Диалектика как высший метод познания

В книге рассказывается история главного героя, который сталкивается с различными проблемами и препятствиями на протяжении всего своего путешествия. По пути он встречает множество второстепенных персонажей, которые играют важные роли в истории. Благодаря опыту главного героя книга исследует такие темы, как любовь, потеря, надежда и стойкость. По мере того, как главный герой преодолевает свои трудности, он усваивает ценные уроки жизни и растет как личность.


О системах диалектики

В книге рассказывается история главного героя, который сталкивается с различными проблемами и препятствиями на протяжении всего своего путешествия. По пути он встречает множество второстепенных персонажей, которые играют важные роли в истории. Благодаря опыту главного героя книга исследует такие темы, как любовь, потеря, надежда и стойкость. По мере того, как главный герой преодолевает свои трудности, он усваивает ценные уроки жизни и растет как личность.

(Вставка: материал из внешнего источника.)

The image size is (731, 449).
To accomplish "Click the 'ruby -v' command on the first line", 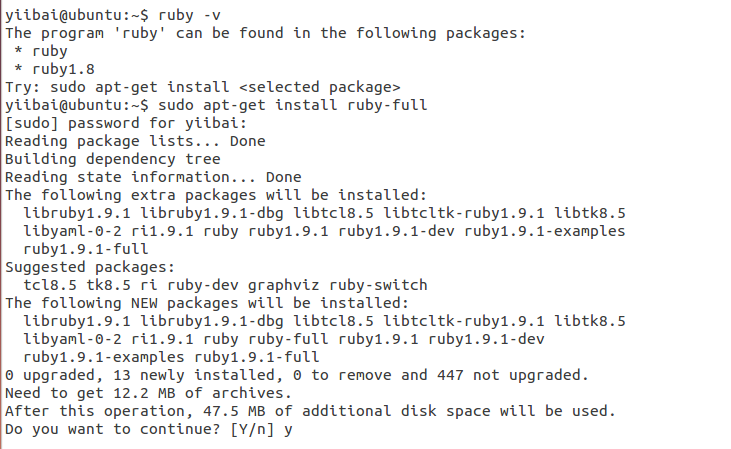I will 187,15.
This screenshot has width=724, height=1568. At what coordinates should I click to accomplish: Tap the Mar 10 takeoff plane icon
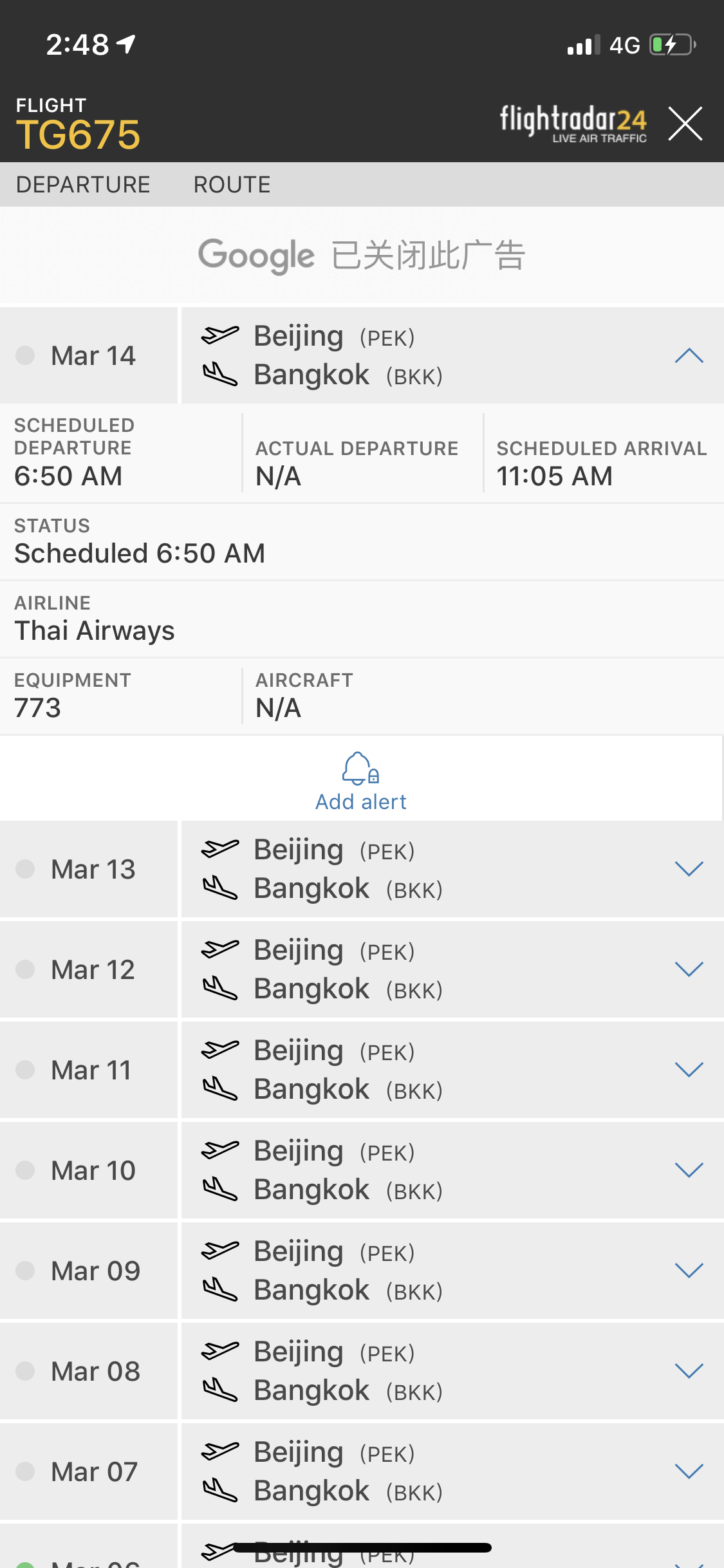[220, 1150]
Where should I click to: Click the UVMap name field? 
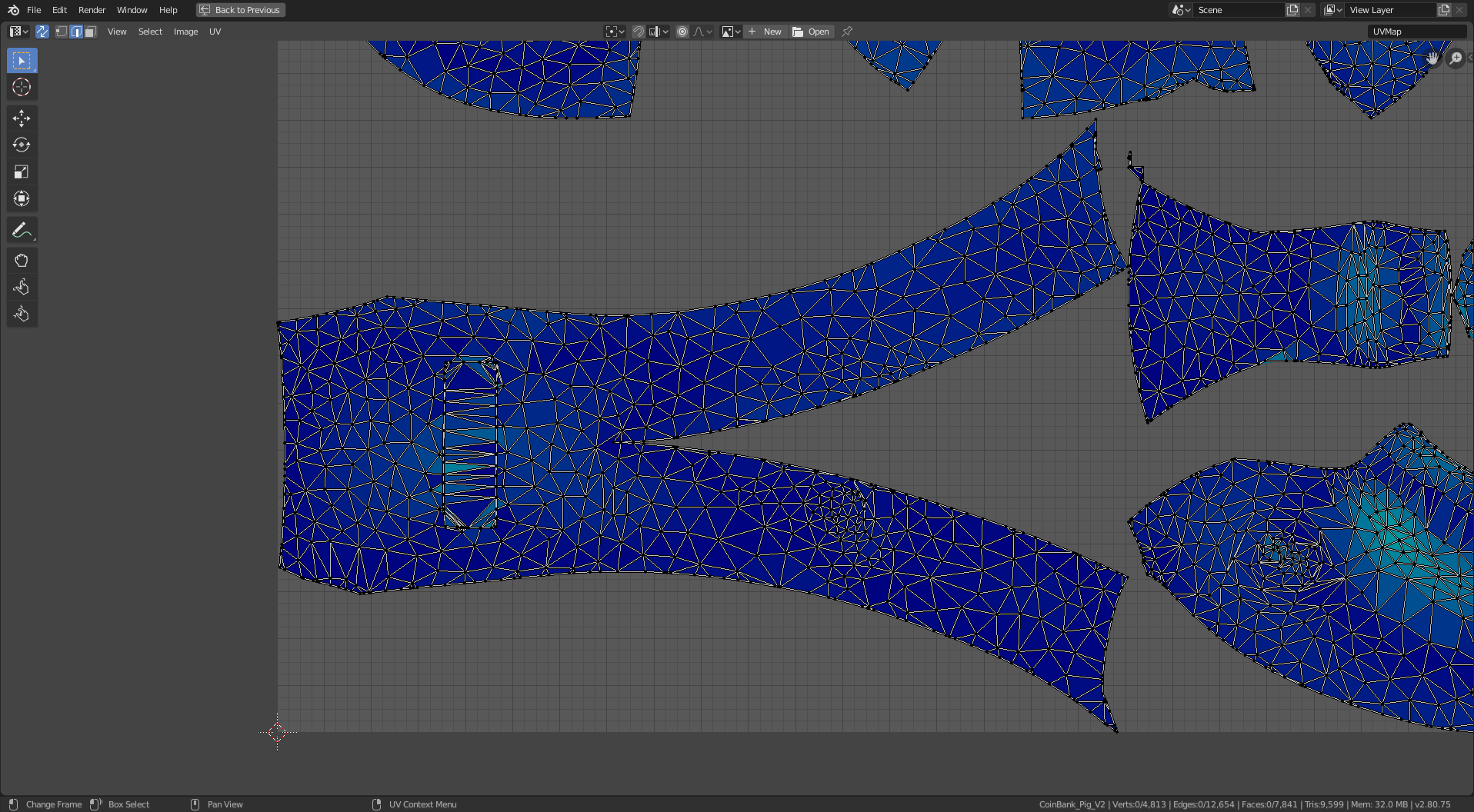click(x=1416, y=32)
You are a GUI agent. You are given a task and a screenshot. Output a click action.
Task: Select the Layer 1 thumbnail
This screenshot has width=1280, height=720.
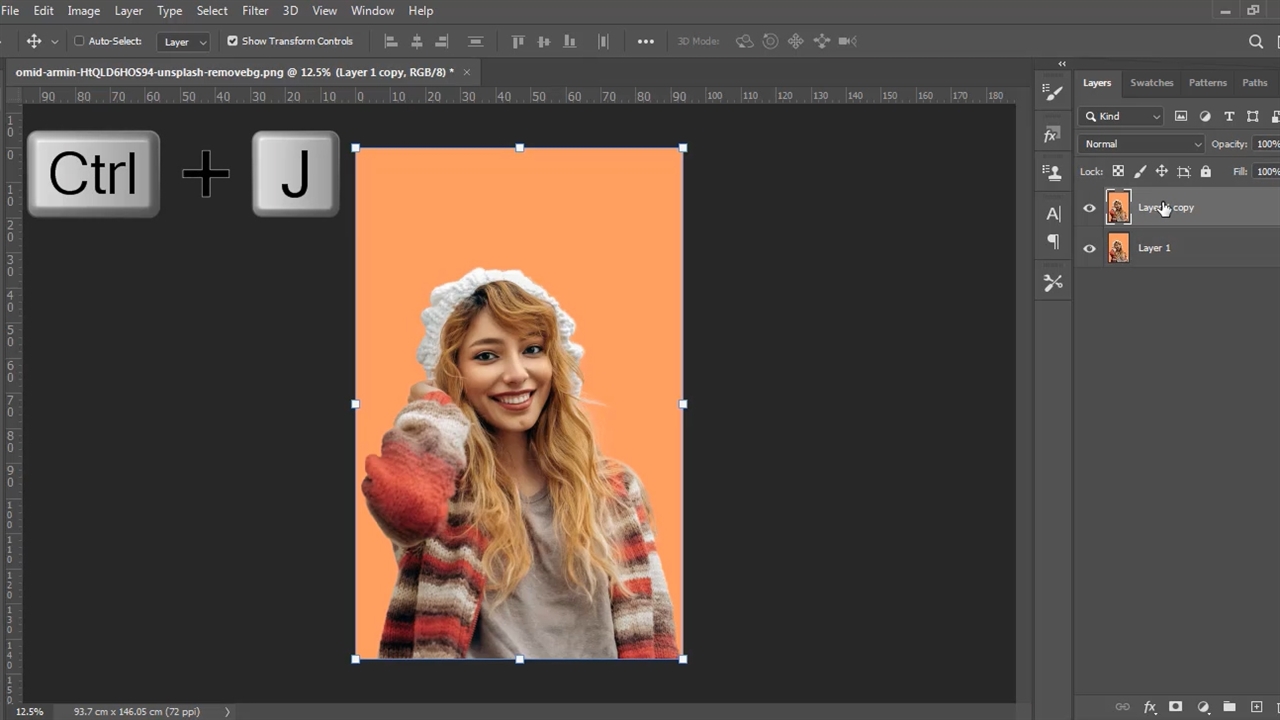(x=1118, y=248)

Семнадцать «или» и другие эссе

Лешек Колаковский (1927-2009) философ, историк философии, занимающийся также философией культуры и религии и историей идеи. Профессор Варшавского университета, уволенный в 1968 г. и принужденный к эмиграции. Преподавал в McGill University в Монреале, в University of California в Беркли, в Йельском университете в Нью-Хевен, в Чикагском университете. С 1970 года живет и работает в Оксфорде. Является членом нескольких европейских и американских академий и лауреатом многочисленных премий (Friedenpreis des Deutschen Buchhandels, Praemium Erasmianum, Jefferson Award, премии Польского ПЕН-клуба, Prix Tocqueville). В книгу вошли его работы литературного характера: цикл эссе на библейские темы "Семнадцать "или"", эссе "О справедливости", "О терпимости" и др.


Смертию смерть поправ

В книге рассказывается история главного героя, который сталкивается с различными проблемами и препятствиями на протяжении всего своего путешествия. По пути он встречает множество второстепенных персонажей, которые играют важные роли в истории. Благодаря опыту главного героя книга исследует такие темы, как любовь, потеря, надежда и стойкость. По мере того, как главный герой преодолевает свои трудности, он усваивает ценные уроки жизни и растет как личность.


Авантюра времени

«Что такое событие?» — этот вопрос не так прост, каким кажется. Событие есть то, что «случается», что нельзя спланировать, предсказать, заранее оценить; то, что не укладывается в голову, застает врасплох, сколько ни готовься к нему. Событие является своего рода революцией, разрывающей историю, будь то история страны, история частной жизни или же история смысла. Событие не есть «что-то» определенное, оно не укладывается в категории времени, места, возможности, и тем важнее понять, что же это такое. Тема «события» становится одной из центральных тем в континентальной философии XX–XXI века, века, столь богатого событиями. Книга «Авантюра времени» одного из ведущих современных французских философов-феноменологов Клода Романо — своеобразное введение в его философию, которую сам автор называет «феноменологией события».